What you have to do:
Find every line in the records below that holds the word "will", and copy it out.

The data:
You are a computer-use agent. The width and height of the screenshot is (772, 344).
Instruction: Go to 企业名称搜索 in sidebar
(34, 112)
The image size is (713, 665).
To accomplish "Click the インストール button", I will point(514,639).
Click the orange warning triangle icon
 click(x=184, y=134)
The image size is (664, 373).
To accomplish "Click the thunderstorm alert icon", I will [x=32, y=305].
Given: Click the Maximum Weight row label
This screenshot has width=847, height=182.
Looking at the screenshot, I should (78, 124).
==
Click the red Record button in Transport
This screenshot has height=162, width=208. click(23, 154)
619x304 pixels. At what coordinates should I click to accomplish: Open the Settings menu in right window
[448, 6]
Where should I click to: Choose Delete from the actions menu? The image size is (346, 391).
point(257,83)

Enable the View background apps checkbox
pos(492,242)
==
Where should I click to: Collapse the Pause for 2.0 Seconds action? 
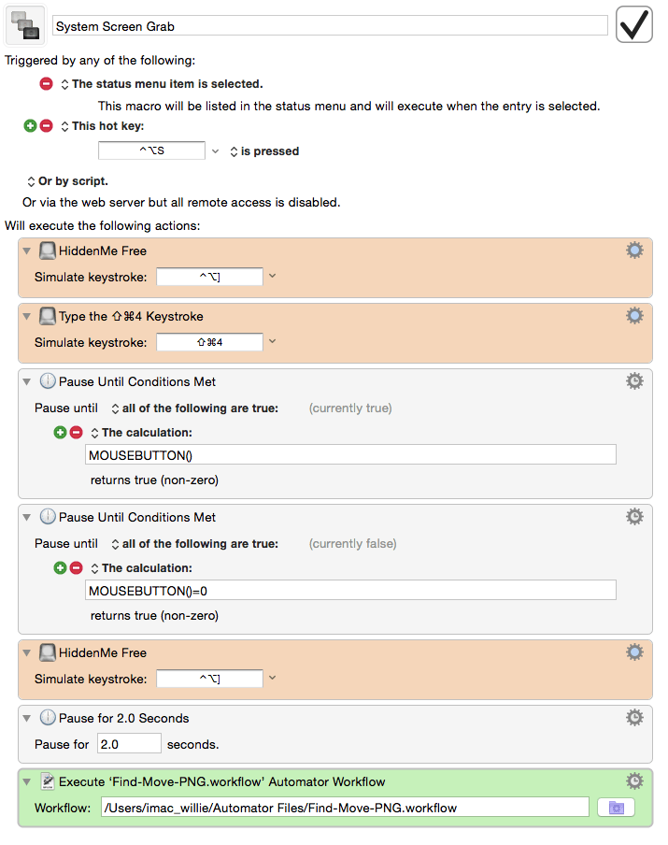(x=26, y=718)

Answer space:
To accomplish "Click the インストール button", I will point(514,639).
To accomplish "Click the thunderstorm alert icon", I will [x=32, y=305].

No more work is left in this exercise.